# Clustering Toronto Neighbourhoods
#### Part 1: Data preperation

What is the aim of this notebook?

### Load Libraries

In [1]:
import pandas as pd # Data structures
import folium # Visualising interactive maps

## Data Exctraction and Cleaning

Toronto neighbourhood information was extractred from [Wikipedia](https://en.wikipedia.org/wiki/List_of_postal_codes_of_Canada:_M) directly using the pandas read_html funtion.

In [2]:
# Extract table from wikipedia using Pandas
table_df = pd.read_html('https://en.wikipedia.org/wiki/List_of_postal_codes_of_Canada:_M')[0]

# Remove unassigned boroughs
table_df = table_df[table_df.Borough != 'Not assigned'].reset_index(drop=True)

table_df.head()

Unnamed: 0,Postal Code,Borough,Neighbourhood
0,M3A,North York,Parkwoods
1,M4A,North York,Victoria Village
2,M5A,Downtown Toronto,"Regent Park, Harbourfront"
3,M6A,North York,"Lawrence Manor, Lawrence Heights"
4,M7A,Downtown Toronto,"Queen's Park, Ontario Provincial Government"


Above we can see, we have the correct columns and the first 5 rows of the data frame look correct. 

## Data checking and verifying

The DataFrame was checked to make sure no post codes were shared and that all had neighbourhood(s) assigned.
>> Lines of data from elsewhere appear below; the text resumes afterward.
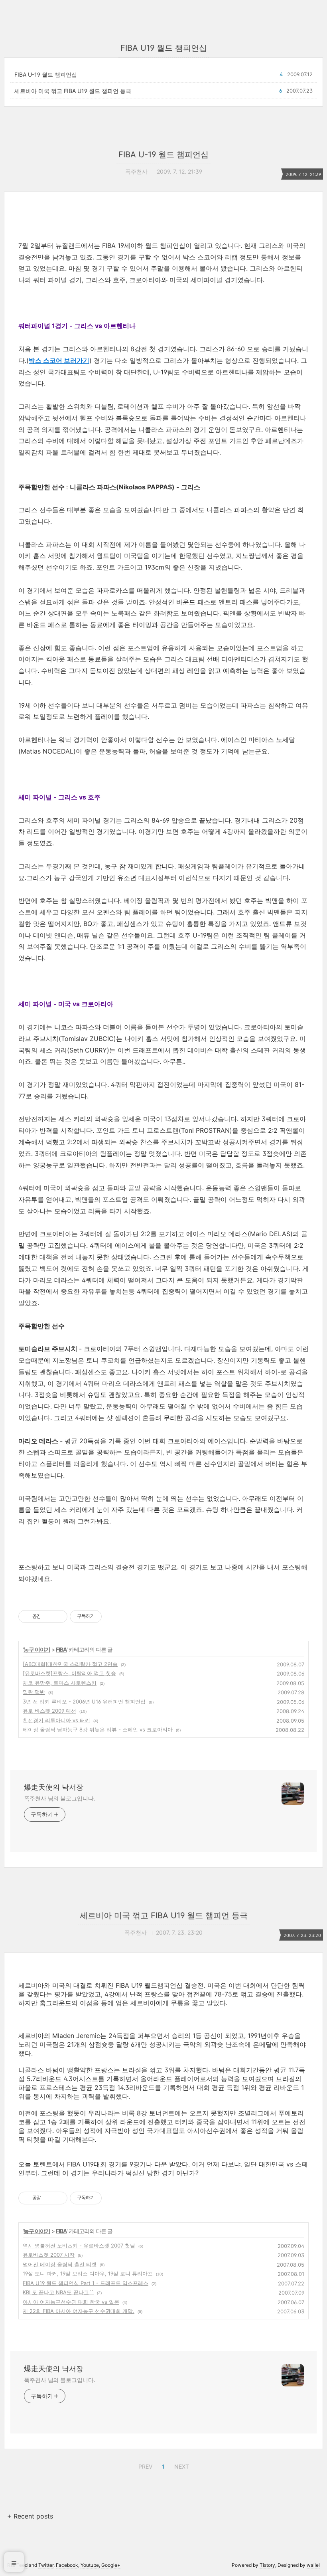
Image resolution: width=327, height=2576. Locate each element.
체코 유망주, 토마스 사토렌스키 (60, 1683)
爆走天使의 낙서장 (53, 1787)
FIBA (61, 1649)
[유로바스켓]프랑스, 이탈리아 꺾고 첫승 (69, 1673)
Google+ (110, 2565)
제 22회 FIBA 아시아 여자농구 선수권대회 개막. (78, 2311)
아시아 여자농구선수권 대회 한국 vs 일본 (71, 2302)
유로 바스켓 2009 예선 (49, 1710)
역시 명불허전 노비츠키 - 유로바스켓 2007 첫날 (79, 2245)
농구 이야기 (37, 1649)
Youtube (90, 2565)
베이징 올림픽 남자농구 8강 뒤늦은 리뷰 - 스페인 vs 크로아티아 (98, 1729)
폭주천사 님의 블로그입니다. (59, 1798)
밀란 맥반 (34, 1692)
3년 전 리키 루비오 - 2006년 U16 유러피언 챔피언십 (84, 1701)
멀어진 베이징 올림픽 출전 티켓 (60, 2264)
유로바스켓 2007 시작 (49, 2255)
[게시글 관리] (58, 1616)
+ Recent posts (30, 2516)
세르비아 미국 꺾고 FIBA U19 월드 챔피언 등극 (72, 90)
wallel (313, 2565)
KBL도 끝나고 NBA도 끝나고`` (58, 2292)
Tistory (267, 2565)
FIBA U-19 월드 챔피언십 (45, 74)
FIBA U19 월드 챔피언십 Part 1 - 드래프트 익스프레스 (85, 2283)
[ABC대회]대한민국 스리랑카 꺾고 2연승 (70, 1664)
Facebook (67, 2565)
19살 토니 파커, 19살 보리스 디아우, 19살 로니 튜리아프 (88, 2273)
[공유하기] (48, 1616)
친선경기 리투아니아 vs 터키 (56, 1720)
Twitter (45, 2565)
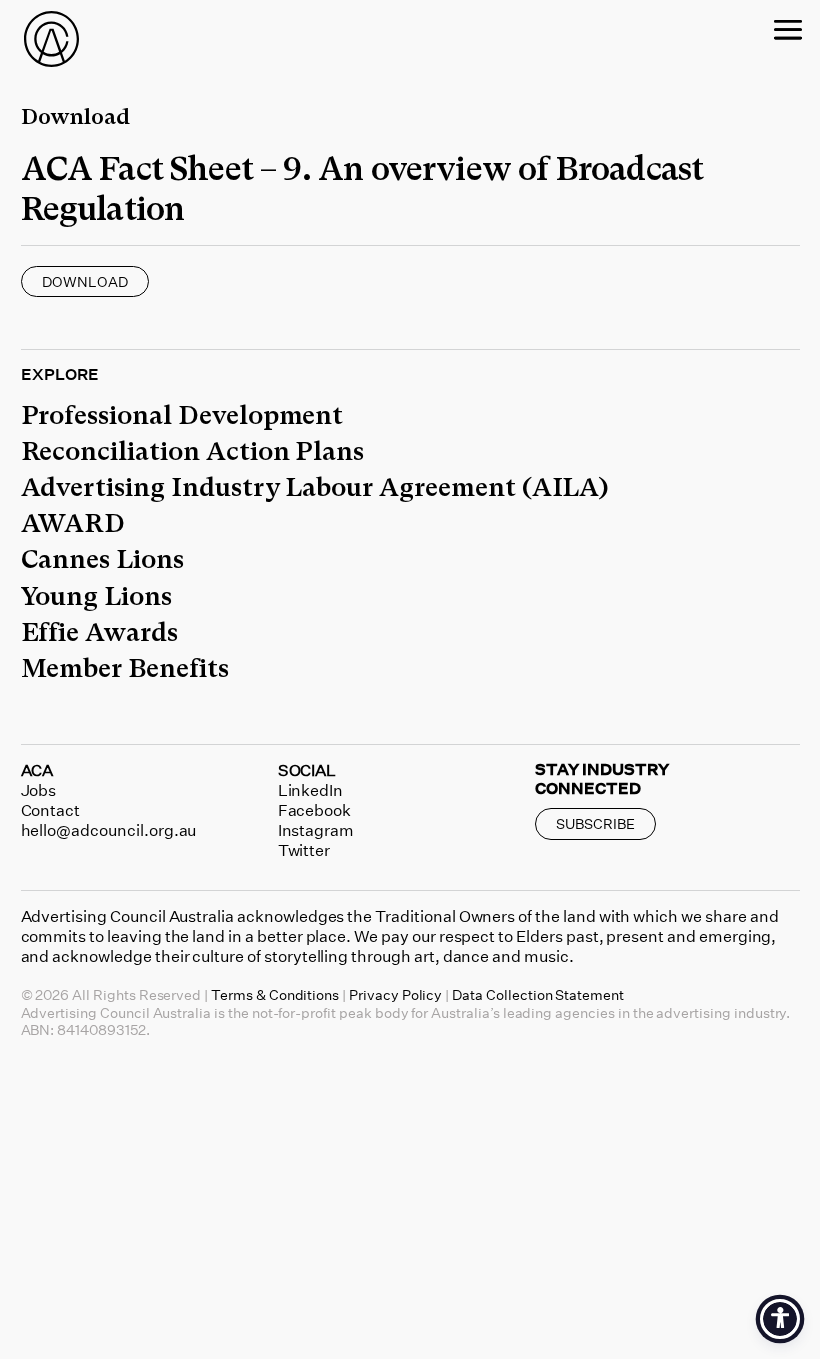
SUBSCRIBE (595, 823)
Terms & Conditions (275, 994)
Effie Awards (99, 632)
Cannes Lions (102, 559)
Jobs (39, 790)
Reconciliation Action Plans (193, 451)
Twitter (304, 850)
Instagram (316, 830)
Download (85, 281)
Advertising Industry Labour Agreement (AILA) (315, 487)
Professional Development (182, 415)
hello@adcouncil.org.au (109, 830)
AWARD (73, 523)
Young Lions (96, 596)
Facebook (315, 810)
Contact (51, 810)
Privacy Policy (395, 994)
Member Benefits (125, 668)
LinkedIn (311, 790)
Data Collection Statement (538, 994)
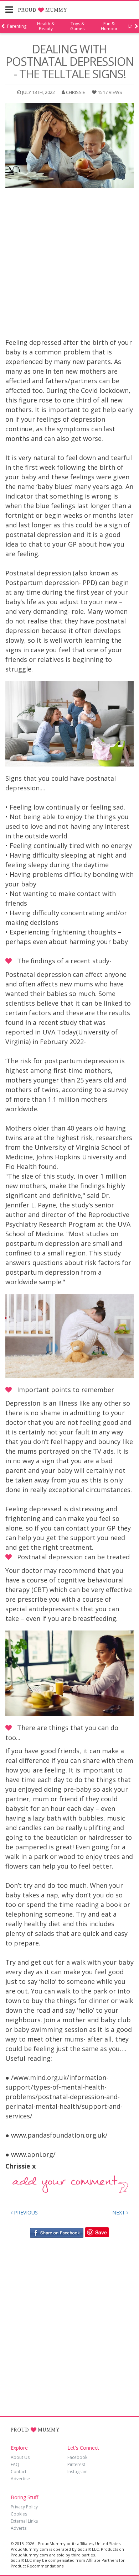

Finally the shape of the Dataframe was shown. 

In [3]:
table_df['Postal Code'].value_counts().value_counts()

1    103
Name: Postal Code, dtype: int64

Here we can see we have 103 distinct Postal Codes.

In [4]:
len(table_df[table_df.Neighbourhood != 'Not assigned'])

103

Here we can see we have 103 distinct postcodes with neighbourhood(s) assigned.

In [5]:
table_df.shape

(103, 3)

Our dataframe has 103 rows and 3 columns. From above we can deduce that there are no duplicate post codes in the table, nor do any post codes have no assigned neighbourhood(s)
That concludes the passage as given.